* [What you should do] Which of the lines below contain the string "will"? Pull each one out of the data.

* [Recorded information]
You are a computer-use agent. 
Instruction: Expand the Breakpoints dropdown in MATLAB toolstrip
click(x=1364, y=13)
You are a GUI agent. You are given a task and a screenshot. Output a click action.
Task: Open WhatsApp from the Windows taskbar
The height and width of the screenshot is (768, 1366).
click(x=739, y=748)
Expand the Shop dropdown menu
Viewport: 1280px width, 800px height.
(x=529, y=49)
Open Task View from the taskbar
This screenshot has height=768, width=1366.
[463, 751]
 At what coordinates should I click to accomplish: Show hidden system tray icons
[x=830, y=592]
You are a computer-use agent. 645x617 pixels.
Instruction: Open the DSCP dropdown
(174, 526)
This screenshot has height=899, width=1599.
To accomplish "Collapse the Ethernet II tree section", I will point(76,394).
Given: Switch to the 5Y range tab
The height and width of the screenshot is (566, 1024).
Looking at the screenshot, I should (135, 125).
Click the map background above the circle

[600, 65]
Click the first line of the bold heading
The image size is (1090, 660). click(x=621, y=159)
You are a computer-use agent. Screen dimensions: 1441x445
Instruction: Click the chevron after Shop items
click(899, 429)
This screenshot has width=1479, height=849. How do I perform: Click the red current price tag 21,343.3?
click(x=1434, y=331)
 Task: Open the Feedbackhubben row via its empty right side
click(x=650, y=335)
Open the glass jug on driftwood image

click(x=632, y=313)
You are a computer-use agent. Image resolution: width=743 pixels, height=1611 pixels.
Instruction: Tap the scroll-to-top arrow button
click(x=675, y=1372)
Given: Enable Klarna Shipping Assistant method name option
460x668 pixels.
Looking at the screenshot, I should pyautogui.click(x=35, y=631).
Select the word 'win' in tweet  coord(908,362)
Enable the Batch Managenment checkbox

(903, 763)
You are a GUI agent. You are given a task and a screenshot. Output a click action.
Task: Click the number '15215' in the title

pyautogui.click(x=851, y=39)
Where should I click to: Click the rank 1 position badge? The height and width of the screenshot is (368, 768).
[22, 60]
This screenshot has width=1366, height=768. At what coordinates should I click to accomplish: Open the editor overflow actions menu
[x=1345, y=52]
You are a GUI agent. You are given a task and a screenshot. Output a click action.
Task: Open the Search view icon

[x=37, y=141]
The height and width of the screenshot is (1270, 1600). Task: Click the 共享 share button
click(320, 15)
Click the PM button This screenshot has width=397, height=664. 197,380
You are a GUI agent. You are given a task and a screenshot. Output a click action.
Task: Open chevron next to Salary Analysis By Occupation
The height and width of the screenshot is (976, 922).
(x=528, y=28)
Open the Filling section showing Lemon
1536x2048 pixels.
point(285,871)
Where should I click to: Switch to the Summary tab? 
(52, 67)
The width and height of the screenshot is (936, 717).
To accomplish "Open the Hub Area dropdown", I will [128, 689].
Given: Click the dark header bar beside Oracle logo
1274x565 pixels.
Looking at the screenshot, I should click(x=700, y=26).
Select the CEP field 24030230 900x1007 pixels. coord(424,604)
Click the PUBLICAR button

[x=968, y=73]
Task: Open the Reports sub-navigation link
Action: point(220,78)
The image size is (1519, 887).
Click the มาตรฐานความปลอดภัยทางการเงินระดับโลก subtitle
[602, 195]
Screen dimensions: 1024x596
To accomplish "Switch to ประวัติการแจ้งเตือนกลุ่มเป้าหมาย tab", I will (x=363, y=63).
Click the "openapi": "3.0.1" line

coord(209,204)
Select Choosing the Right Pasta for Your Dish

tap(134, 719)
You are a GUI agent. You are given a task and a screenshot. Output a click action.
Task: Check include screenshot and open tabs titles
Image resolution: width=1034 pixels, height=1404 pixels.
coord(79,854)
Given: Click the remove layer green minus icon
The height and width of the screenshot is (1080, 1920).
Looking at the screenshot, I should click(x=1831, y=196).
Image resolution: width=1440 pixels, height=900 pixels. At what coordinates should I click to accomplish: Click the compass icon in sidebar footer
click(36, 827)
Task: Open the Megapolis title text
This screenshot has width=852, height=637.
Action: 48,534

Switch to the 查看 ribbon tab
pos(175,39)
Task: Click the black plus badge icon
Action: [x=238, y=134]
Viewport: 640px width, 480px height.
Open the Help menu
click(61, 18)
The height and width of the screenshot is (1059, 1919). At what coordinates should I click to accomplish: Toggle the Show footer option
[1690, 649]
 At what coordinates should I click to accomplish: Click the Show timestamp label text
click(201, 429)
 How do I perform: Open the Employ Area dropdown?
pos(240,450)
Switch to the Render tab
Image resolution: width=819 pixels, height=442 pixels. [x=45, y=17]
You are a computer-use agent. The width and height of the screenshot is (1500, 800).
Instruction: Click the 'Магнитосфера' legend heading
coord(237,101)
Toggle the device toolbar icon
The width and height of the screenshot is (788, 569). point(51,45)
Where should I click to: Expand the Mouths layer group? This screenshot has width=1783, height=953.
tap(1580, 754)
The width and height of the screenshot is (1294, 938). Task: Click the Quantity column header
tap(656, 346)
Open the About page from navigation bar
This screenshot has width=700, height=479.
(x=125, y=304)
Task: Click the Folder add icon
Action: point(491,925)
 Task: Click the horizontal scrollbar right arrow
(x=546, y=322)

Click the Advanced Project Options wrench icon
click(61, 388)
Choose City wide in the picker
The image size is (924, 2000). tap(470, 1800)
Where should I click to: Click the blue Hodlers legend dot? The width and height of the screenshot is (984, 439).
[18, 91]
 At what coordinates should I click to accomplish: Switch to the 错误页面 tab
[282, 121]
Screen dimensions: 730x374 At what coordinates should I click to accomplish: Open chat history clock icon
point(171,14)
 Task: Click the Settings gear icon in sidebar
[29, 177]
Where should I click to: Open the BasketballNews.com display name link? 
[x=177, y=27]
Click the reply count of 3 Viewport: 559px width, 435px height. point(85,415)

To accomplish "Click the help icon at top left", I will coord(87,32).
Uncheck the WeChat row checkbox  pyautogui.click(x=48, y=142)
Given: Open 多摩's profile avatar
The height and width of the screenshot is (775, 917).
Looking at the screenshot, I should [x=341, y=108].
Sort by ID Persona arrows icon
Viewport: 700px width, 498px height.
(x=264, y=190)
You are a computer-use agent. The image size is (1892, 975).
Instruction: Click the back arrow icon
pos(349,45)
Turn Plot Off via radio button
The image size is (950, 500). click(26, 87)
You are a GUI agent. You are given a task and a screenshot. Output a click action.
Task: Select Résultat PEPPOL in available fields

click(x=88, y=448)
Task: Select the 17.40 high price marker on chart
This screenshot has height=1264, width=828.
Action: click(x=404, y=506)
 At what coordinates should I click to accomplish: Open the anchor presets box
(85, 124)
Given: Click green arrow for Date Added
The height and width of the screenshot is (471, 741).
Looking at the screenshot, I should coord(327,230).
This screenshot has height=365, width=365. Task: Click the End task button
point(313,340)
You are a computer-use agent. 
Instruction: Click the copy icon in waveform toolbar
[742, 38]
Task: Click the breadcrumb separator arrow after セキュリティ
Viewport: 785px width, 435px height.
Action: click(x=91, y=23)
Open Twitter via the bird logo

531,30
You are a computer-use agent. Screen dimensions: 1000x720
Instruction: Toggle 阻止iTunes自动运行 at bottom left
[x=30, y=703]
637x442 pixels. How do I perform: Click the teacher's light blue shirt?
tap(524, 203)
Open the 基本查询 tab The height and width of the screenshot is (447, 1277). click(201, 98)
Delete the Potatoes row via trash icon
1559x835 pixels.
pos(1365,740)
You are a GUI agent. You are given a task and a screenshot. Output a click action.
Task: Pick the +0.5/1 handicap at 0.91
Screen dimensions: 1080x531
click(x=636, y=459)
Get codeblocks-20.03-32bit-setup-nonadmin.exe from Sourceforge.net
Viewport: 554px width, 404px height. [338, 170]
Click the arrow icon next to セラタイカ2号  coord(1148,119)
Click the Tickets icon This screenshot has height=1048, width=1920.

* [Solution]
To accomplish "Collapse the Ethernet II tree section", I will point(76,394).
To accomplish "Open the Hub Area dropdown", I will [128, 689].
To accomplish "Switch to ประวัติการแจ้งเตือนกลุ่มเป้าหมาย tab", I will (x=363, y=63).
To accomplish "Click the help icon at top left", I will coord(87,32).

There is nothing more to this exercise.